Some finding from Discovering Influential Factors in VAEs paper.
We believe that data can be generated by a number of independent generators. In the work of discovering the influential generation factors of variational autoencoder, we found that the KL divergence term optimized by variational autoencoder promotes the independence of factors and promotes the sparsity of factor mutual information.
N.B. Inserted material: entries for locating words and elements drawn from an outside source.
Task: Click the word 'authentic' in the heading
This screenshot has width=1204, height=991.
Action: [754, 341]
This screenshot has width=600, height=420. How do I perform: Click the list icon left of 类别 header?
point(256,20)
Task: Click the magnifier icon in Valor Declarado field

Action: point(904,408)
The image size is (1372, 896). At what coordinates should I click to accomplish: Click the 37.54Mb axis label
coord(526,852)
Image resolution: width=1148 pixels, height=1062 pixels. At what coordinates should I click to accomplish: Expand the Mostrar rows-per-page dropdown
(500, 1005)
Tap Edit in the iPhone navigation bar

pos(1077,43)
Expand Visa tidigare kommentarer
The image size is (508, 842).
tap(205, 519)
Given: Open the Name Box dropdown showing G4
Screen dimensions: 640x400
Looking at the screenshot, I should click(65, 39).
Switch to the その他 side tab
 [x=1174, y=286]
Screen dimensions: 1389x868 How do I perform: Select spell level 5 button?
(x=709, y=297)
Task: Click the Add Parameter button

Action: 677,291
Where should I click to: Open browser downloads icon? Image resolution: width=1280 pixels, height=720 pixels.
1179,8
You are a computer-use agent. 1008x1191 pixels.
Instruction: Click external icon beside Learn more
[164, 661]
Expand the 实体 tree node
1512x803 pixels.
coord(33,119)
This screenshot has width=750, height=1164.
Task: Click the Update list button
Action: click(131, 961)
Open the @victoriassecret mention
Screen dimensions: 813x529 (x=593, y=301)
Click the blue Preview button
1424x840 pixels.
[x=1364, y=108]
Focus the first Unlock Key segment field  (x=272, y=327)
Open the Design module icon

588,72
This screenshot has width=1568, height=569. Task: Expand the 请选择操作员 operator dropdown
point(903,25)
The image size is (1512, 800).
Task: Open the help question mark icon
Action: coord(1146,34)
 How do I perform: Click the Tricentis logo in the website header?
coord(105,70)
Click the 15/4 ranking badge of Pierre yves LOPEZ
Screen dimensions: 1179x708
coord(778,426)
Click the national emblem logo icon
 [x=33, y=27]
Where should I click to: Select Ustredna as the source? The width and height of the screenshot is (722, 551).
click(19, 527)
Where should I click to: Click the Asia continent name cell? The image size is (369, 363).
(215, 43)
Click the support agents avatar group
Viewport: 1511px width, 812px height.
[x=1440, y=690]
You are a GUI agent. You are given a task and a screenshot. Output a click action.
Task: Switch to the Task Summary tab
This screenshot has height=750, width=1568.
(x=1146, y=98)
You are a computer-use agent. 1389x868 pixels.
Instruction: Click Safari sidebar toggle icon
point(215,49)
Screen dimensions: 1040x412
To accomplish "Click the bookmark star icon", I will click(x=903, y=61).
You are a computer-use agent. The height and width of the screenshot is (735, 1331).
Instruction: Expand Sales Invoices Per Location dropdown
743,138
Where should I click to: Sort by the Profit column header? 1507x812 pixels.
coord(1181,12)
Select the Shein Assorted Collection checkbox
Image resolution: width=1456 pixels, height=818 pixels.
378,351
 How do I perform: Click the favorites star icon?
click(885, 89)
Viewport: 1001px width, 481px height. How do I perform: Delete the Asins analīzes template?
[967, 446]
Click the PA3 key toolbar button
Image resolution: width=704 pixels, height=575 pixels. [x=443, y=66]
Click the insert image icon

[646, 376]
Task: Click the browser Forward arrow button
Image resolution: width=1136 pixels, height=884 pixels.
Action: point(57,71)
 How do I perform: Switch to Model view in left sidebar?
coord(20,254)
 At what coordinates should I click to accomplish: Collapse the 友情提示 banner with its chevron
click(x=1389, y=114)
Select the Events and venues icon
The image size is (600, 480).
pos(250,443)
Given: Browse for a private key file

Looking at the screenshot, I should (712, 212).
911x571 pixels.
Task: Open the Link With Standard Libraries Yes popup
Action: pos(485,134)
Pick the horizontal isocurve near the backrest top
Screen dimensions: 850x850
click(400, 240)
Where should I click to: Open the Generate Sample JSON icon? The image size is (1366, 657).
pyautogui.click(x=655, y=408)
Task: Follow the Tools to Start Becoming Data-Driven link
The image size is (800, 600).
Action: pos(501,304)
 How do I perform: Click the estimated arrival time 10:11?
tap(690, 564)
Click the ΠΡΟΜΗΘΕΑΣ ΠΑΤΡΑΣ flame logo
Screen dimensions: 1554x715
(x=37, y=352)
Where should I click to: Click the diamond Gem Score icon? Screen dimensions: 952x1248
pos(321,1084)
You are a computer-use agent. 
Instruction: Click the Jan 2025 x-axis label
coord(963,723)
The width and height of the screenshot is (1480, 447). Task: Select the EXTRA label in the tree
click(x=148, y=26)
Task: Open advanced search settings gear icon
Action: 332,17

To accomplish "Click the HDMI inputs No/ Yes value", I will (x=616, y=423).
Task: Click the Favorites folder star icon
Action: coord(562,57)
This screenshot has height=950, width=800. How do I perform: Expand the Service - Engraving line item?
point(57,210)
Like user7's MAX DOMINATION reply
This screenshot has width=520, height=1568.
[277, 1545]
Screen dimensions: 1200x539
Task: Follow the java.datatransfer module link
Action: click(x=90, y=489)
The influential generative factors extracted by variational autoencoder can capture the variation of data well.
If we have $$p(z_1,\cdots,z_h|x)=p(z_1|x)\cdots p(z_h|x)$$ and $$p(z_1,\cdots,z_h)=p(z_1,\cdots,z_h),$$ according to the theorem in paper, we have $$I(z_1,\cdots,z_h;x)=I(z_1;x)+\cdots+I(z_h;x).$$ Therefore the second objective in VAE is $$E_{x}D_{KL}(q(\mathbf{z}|x)||p(\mathbf{z}))=\sum_{i=1}^{h} I(z_i;x) +D_{KL}(q(z_i)||p(z_i)).$$ Due to the separable nature of its mutual information, this causes the posterior collapse and allows us to use a small number of factor dimensions to achieve a better effect on subsequent classification or reconstruction tasks.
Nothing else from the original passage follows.